Component Excellent Satisfactory Poor
Breadth of Exploration More than 3 questions were initially asked, and target substantially different portions/aspects of the data. At least 3 questions were initially asked of the data, but there is some overlap between questions. Fewer than 3 initial questions were posed of the data.
Depth of Exploration A sufficient number of follow-up questions were asked to yield insights that helped to more deeply explore the initial questions. Some follow-up questions were asked, but they did not take the analysis much deeper than the initial questions.
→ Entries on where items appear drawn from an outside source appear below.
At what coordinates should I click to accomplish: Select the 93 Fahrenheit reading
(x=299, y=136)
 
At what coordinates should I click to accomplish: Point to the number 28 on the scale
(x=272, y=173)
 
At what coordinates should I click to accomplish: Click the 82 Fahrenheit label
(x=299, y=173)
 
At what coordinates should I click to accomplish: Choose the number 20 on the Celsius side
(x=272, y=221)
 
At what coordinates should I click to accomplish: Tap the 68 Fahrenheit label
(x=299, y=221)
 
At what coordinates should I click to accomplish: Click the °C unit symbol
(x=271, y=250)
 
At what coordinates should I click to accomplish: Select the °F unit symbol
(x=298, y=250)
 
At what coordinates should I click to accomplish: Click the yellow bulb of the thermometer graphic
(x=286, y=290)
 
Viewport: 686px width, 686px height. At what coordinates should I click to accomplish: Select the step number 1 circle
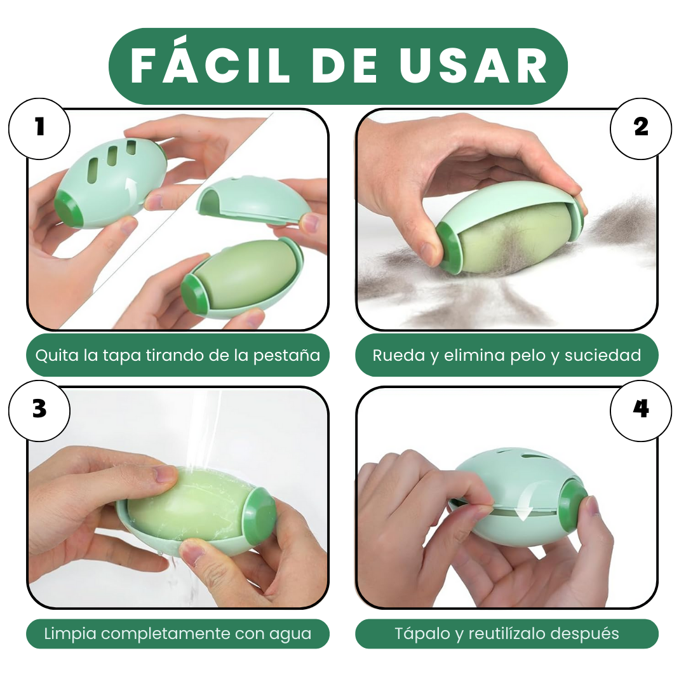[x=39, y=128]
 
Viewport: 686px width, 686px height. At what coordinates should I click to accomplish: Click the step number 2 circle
[x=641, y=128]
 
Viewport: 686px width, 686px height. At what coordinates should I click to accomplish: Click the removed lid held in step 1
[x=254, y=200]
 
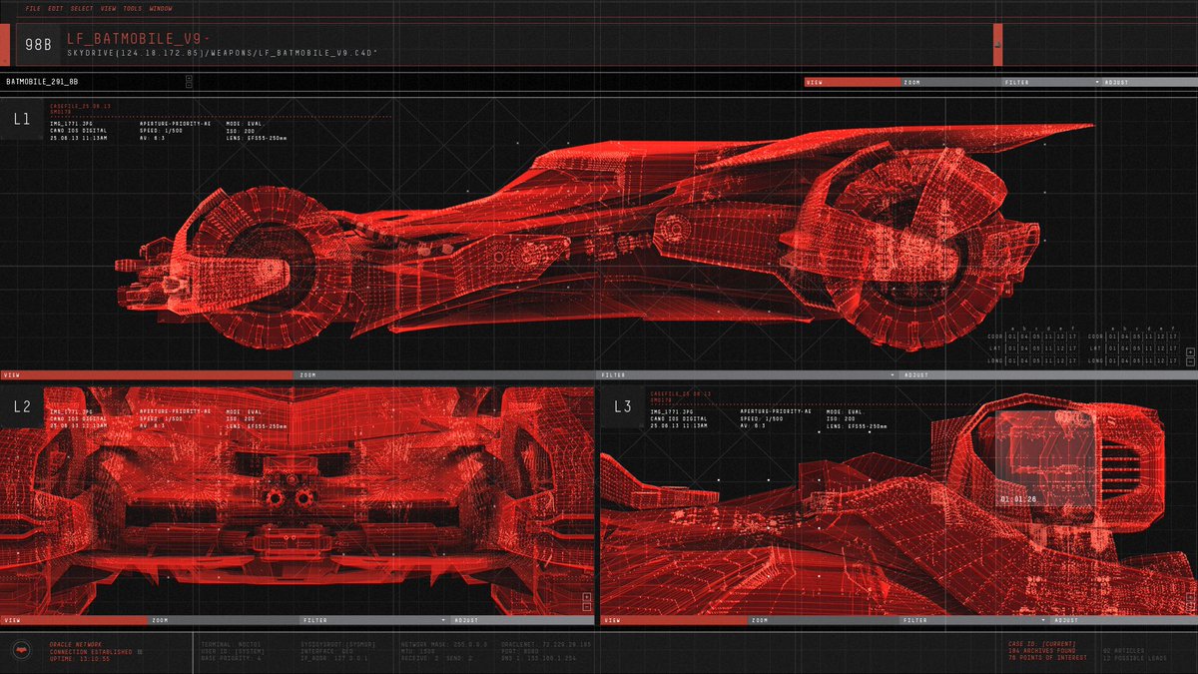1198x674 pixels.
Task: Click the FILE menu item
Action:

No follow-up questions were asked after answering the initial questions.
Data Quality Data quality was thoroughly assessed with extensive profiling of fields and records. Simple checks were conducted on only a handful of fields or records. Little or no evidence that data quality was assessed.
Visualizations More than 10 visualizations were produced, and a variety of marks and encodings were explored. All design decisions were both expressive and effective. At least 10 visualizations were produced. The visual encodings chosen were largely effective and expressive, but some errors remain. Several ineffective or inexpressive design choices are made. Fewer than 10 visualizations have been produced.
Data Transformation More advanced transformation were used to extend the dataset in interesting or useful ways. Simple transforms (e.g., sorting, filtering) were primarily used. The raw dataset was used directly, with little to no additional transformation.
Captions Captions richly describe the visualizations and contextualize the insight within the analysis. Captions do a good job describing the visualizations, but could better connect prior or subsequent steps of the analysis. Captions are missing, overly brief, or shallow in their analysis of visualizations.
Creativity & Originality You exceeded the parameters of the assignment, with original insights or a particularly engaging design. You met all the parameters of the assignment. You met most of the parameters of the assignment.

Submission Details

This is an individual assignment. You may not work in groups.

Your completed exploratory analysis report is due by Tuesday 3/9, 11:59 pm EST. Submit your PDF report on Canvas.